• sabitlenmiş entry
    video oyunu için (bkz: marvel's spider-man 2)
    • gelmiş geçmiş en iyi spiderman filmi olmasının yanında aynı zamanda en iyi süper kahraman filmi olma özelliğini de korumaya devam etmektedir. bu filmin ardından the dark knight ve iron man gibi türe muhteşem filmler armağan edilmiş olsa da hiçbiri, sam raimi nin çektiği spiderman 2 filminin erişebildiği samimiyeti ve özgünlüğü gözümde yakalayamamıştır. 2004 yılında çekilmiş, hala süper kahraman filmleri arasında göz bebeğim olan ve ölene kadar izlemeye devam edeceğim bu filmi diğerlerinden farklı kılan neydi peki?

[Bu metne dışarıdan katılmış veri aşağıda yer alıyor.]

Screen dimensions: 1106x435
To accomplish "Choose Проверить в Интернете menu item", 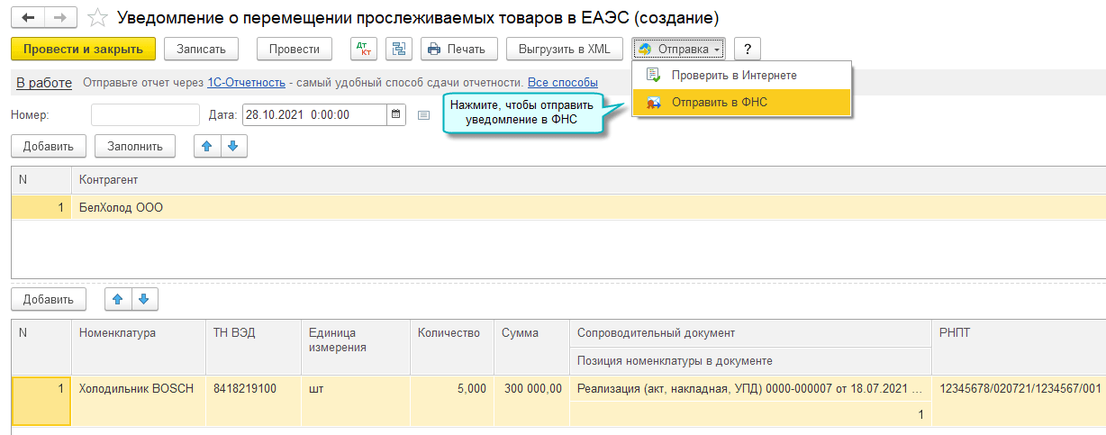I will point(733,76).
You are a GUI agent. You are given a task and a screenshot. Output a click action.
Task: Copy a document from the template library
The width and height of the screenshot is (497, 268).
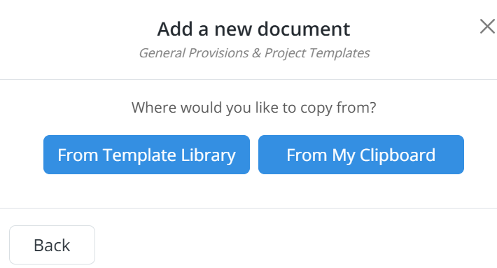pos(146,155)
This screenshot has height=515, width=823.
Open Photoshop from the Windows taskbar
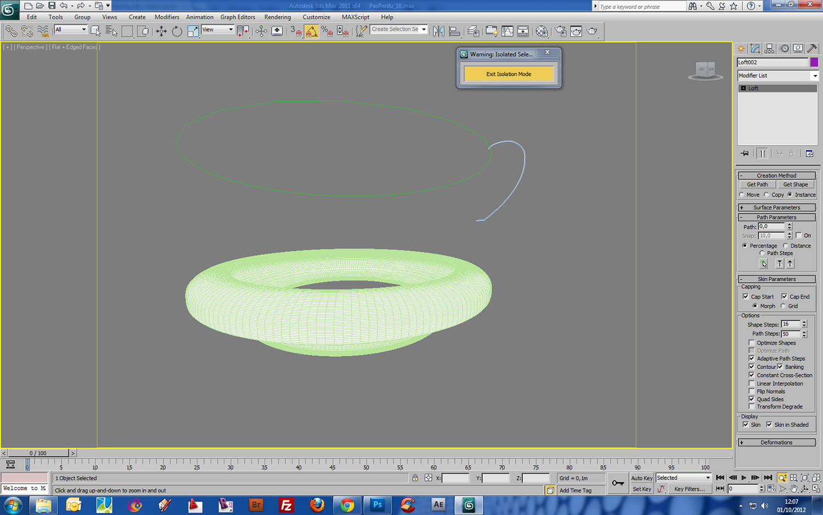[377, 505]
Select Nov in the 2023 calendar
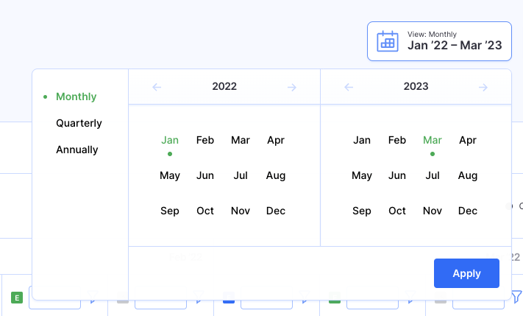 pos(433,211)
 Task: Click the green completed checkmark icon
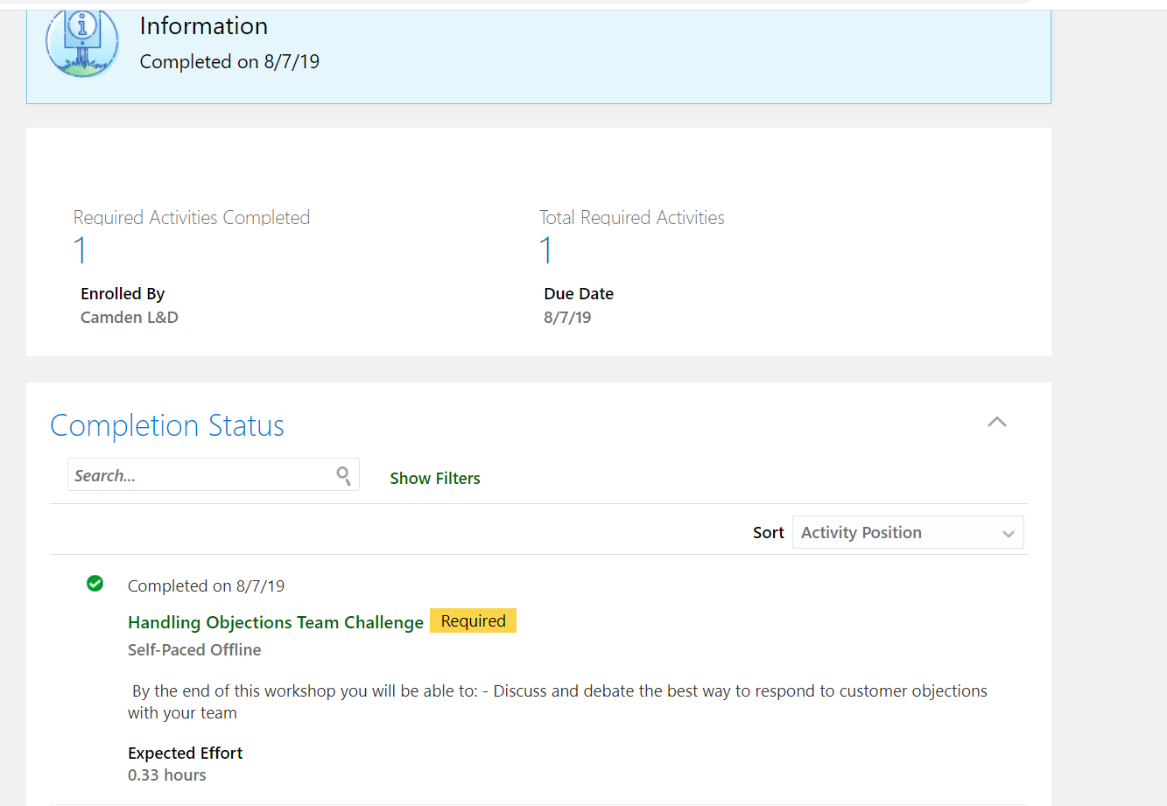(x=95, y=584)
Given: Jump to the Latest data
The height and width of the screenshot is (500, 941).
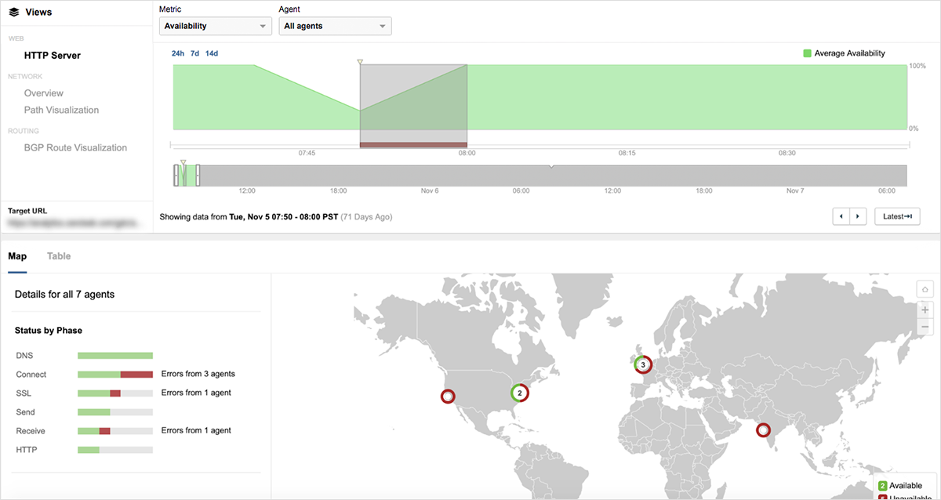Looking at the screenshot, I should coord(897,216).
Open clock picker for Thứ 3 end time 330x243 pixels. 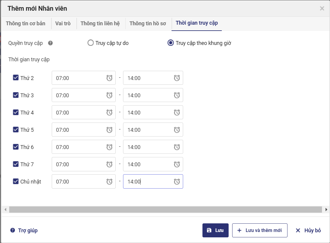point(177,95)

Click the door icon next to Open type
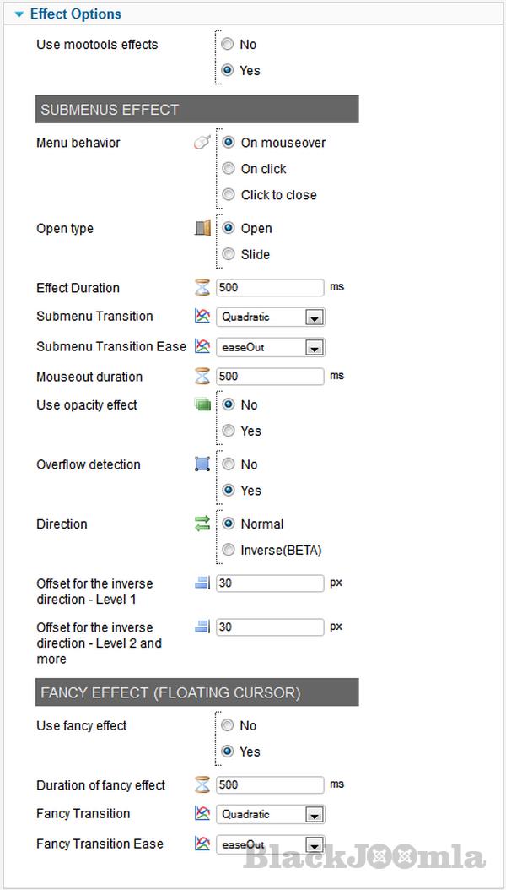(x=202, y=228)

      diğer süper kahraman filmlerinin aksine bu filmdeki örümcek adam içimizden biridir. örümcek adam, iron man ve batman gibi devasa büyüklükteki evlerde, sayamayacağı kadar çok paranın içinde ne yapacağını bilemeden günlerini geçirmez. kapısı zar zor açılan, tek odalı, ufacık bir dairenin kirasını denkleştirmenin telaşesi içerisindedir. kirasını denkleştirmek için pizza dağıtıcılığından çok sevdiği fotoğrafçılığa kadar ona verilen her işi yapmaya razıdır. örümcek adam, okurken çalışan, bir türlü derslerine vakit ayıramayan, sevdiği kızın tiyatro gösterisine scooter motosikletiyle gitmekten gocunmayan bizden biridir.

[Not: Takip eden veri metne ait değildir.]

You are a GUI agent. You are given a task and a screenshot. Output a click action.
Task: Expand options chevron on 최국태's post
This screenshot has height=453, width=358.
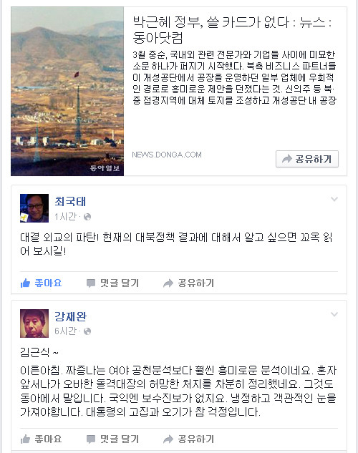pyautogui.click(x=334, y=199)
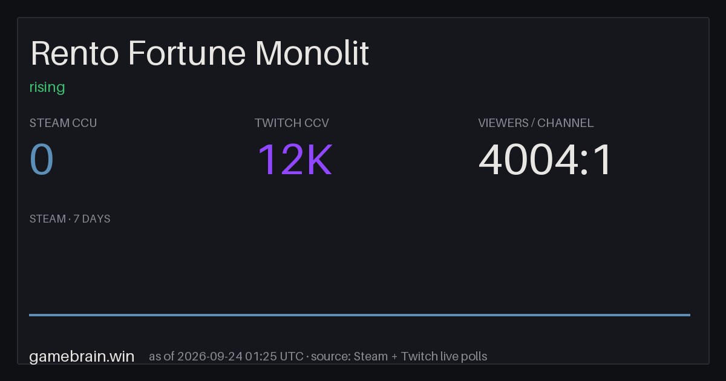
Task: Click the STEAM CCU label
Action: point(63,123)
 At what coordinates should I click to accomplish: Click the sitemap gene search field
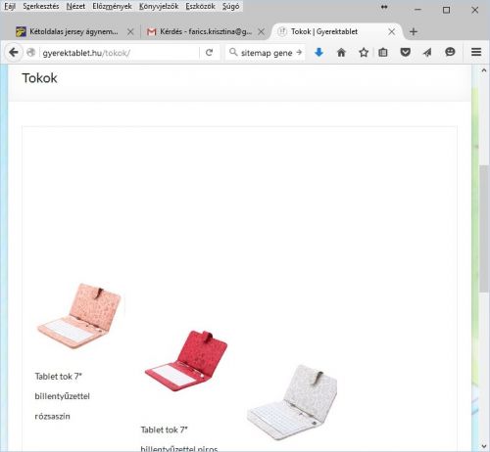[x=267, y=53]
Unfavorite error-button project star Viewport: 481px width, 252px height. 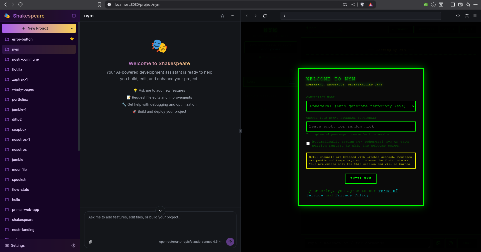coord(72,39)
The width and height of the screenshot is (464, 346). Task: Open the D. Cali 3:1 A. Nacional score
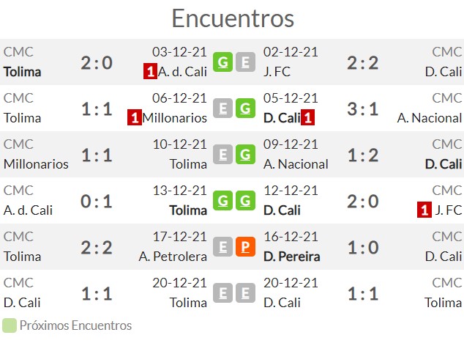[363, 108]
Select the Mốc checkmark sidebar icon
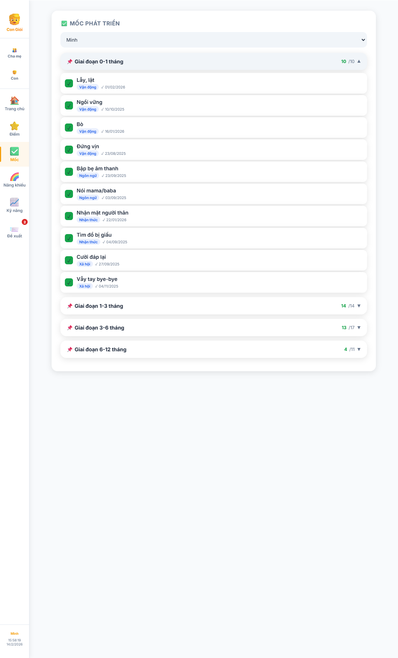 pos(14,152)
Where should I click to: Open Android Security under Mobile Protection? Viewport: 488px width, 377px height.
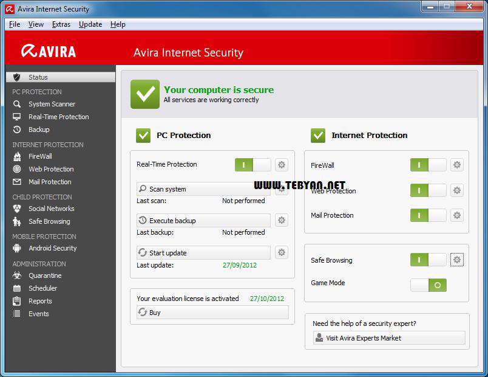tap(53, 248)
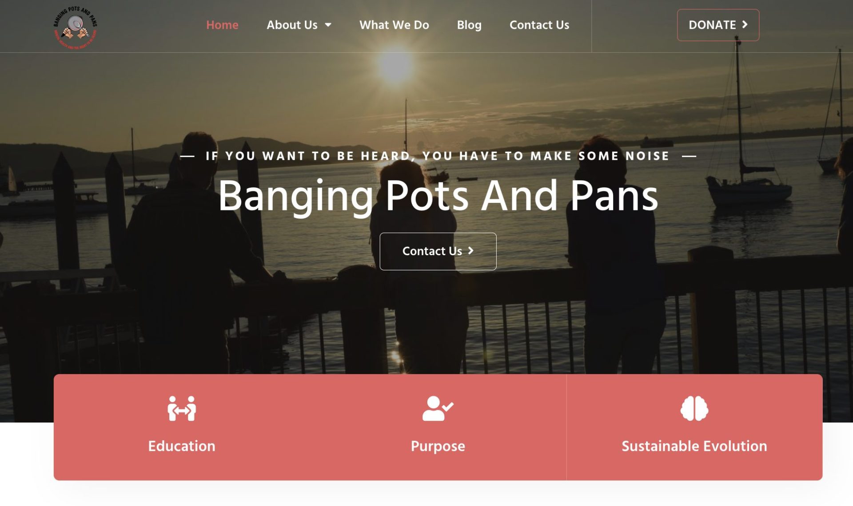Viewport: 853px width, 506px height.
Task: Click the Sustainable Evolution brain icon
Action: 694,408
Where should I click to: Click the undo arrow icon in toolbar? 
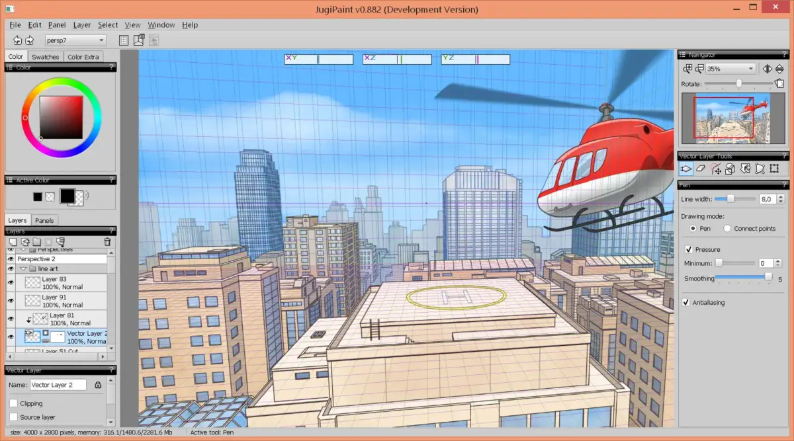coord(17,40)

      örümcek adam uslanmaz bir romantiktir. sevdiği kız, hepimizin küçükken illa ki başına geldiği üzere onun hem mahalleden hem de okuldan arkadaşıdır. adı mary jane dir ve peter parker dan önce pek çok erkekten hoşlanmıştır. örümcek adam bunların hiçbirini umursamaz. sevdiği kızın birkaç hafta içinde memleketin en popüler adamıyla evleneceğini bildiği halde içinde ufacık bir umutla mary jane'nin ona döneceği günü beklemektedir. aynı zamanda şapşal bir aşıktır. aldığı nasihat doğrultusunda herkesin içinde birdenbire sevdiği kıza ezberlediği şiiri okumaya başlayacak kadar aptaldır da. aptallığı ve şapşallığı, mary jane için beslediği aşkından ve saflığından gelmektedir.

      örümcek adam bir tutunamayandır. girdiği ufak tefek işlerde tutunamaz. yıllardır fotoğraf çektiği gazetede tutunamaz. ufacık bir dairenin kirasını denkleştiremez. sevdiği kıza parası yetmediği için bir demet çiçek dahi alamaz. dehasını üniversitedeki derslerine bir türlü aktaramaz. çok sevdiği may halasına maddi anlamda yardım edemez. çok sevdiği arkadaşı harry'den herkesin ortasında tokat yer ve buna sesini çıkaramaz. sevdiği kıza evlenme teklifi edildiğinde o anı sırf para kazanabilmek için fotoğraflamak zorunda kalır ve oradan uzaklaşamaz. dünyayı dize getirebilecek güçlere sahipken; ona laf eden kimseye elini kaldıramaz, kimseyi kıramaz. gücünü kullandığı tek yer birinin ona ihtiyaç duyduğu zamandır.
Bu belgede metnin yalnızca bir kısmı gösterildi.